Karaman and his colleagues developed a mathematical model to study the effects of different scheduling policies on fuel consumption and delays. They modeled a simple scenario in which multiple trucks travel between two stations, arriving at each station at random times. The model includes two main components: a formula to represent vehicle arrival times, and another to predict the energy consumption of a vehicle platoon.
The group looked at how arrival times and energy consumption changed under two general scheduling policies: a time-table policy, in which vehicles assemble and leave as a platoon at set times; and a feedback policy, in which vehicles assemble and leave as a platoon only when a certain number of vehicles are present — a policy that Karaman first experienced in Turkey.
“I grew up in Turkey, where there are two types of public transportation buses: normal buses that go out at certain time units, and another set where the driver will sit there until the bus is full, and then will go,” Karaman says.
When to stay, when to go
In their modeling of vehicle platooning, the researchers analyzed many different scenarios under the two main scheduling policies. For example, to evaluate the effects of time-table scheduling, they modeled scenarios in which platoons were sent out at regular intervals — for instance, every five minutes — versus over more staggered intervals, such as every three and seven minutes. Under the feedback policy, they compared scenarios in which platoons were deployed once a certain number of trucks reached a station, versus sending three trucks out one time, then five trucks out the next time.
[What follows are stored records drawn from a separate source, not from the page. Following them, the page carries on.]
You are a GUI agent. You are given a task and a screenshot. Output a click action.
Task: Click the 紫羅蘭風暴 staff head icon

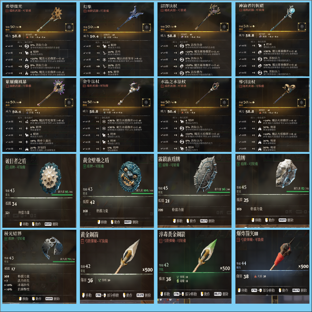tap(59, 86)
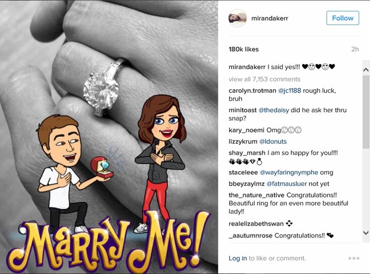Viewport: 370px width, 274px height.
Task: Click the 180k likes count
Action: coord(244,49)
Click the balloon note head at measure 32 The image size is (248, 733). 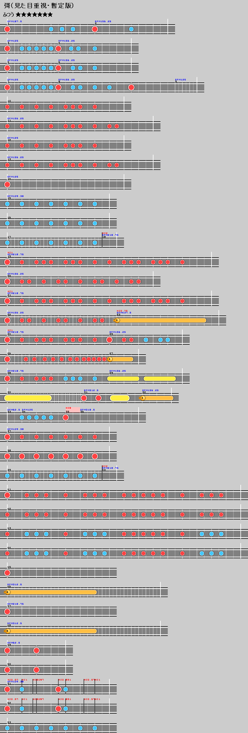[x=143, y=398]
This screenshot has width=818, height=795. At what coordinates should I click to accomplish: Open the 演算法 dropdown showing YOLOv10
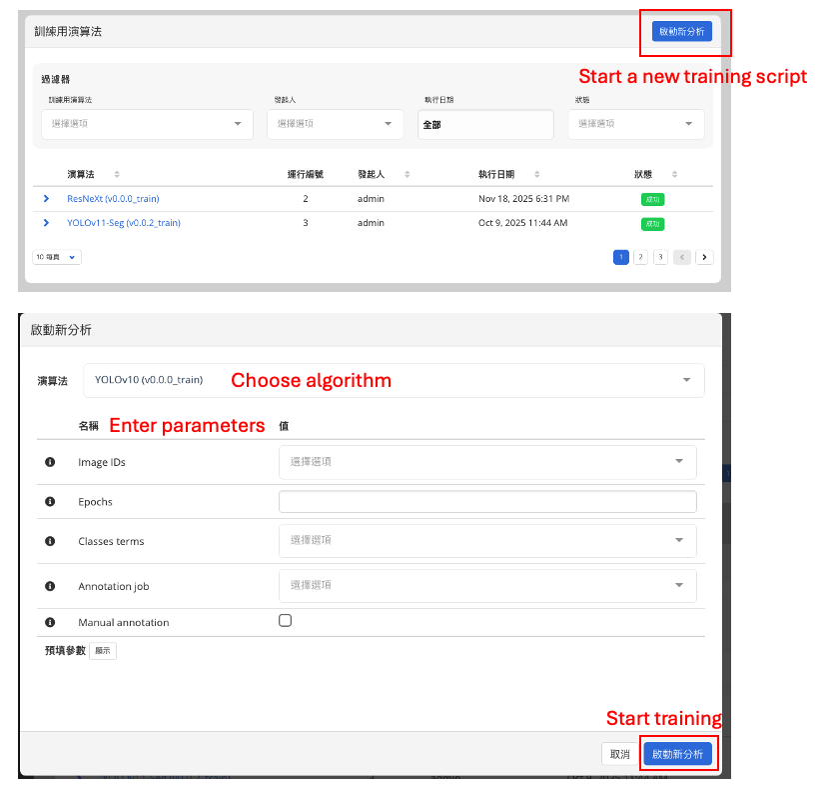pyautogui.click(x=394, y=380)
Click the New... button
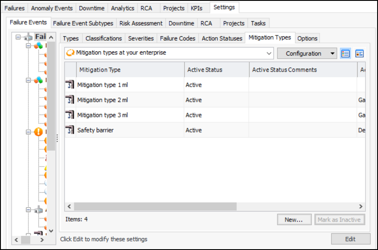The width and height of the screenshot is (378, 250). (x=294, y=219)
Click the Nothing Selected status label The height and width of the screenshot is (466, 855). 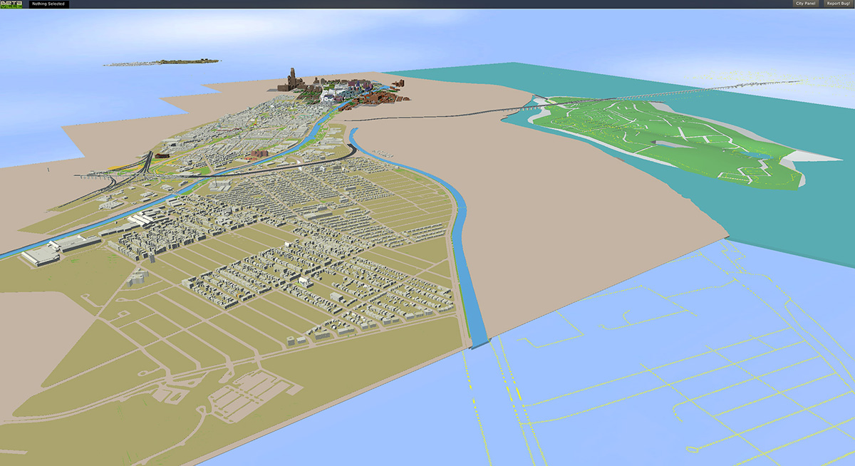pos(48,4)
Ultimately, the team found the simplest policies incurred the least delays while saving the most fuel. That is, time tables set to deploy platoons at regular intervals were more sustainable and efficient than those that deployed at more staggered times. Similarly, feedback scenarios that waited for the same number of trucks before deploying every time were more optimal than those that varied the number of trucks in a platoon.
Overall, feedback policies were just slightly more sustainable than time-table policies, saving only 5 percent more fuel.
“You’d think a more complicated scheme would save more energy and time,” Karaman says. “But we show in a formal proof that in the long run, it’s the simpler policies that help you.”
Ahead of the game
Karaman is currently working with trucking companies in Brazil that are interested in using the group’s model to determine how to deploy truck platoons to save fuel. He hopes to use data from these companies on when trucks enter highways to compute delay and energy tradeoffs with his mathematical model.
Eventually, he says, the model may suggest that trucks follow each other at very close range, within 3 to 4 meters, which is difficult for a driver to maintain. Ultimately, Karaman says, truck platoons may require autonomous driving systems to kick in during long stretches of driving, to keep the platoon close enough together to save the most fuel.
“There are already experimental trials testing autonomous trucks [in Europe],” Karaman says. “I imagine truck platooning is something we might see early in the [autonomous transportation] game.”
The researchers are also applying their simulations to autonomous ride-sharing services. Karaman envisions a system of driverless shuttles that transport passengers between stations, at rates and times that depend on the overall system’s energy capacity and schedule requirements. The team’s simulations could determine, for instance, the optimal number of passengers per shuttle in order to save fuel or prevent gridlock.
“We believe that ultimately this thinking will allow us to build new transportation systems in which the cost of transportation will be reduced substantially,” Karaman says.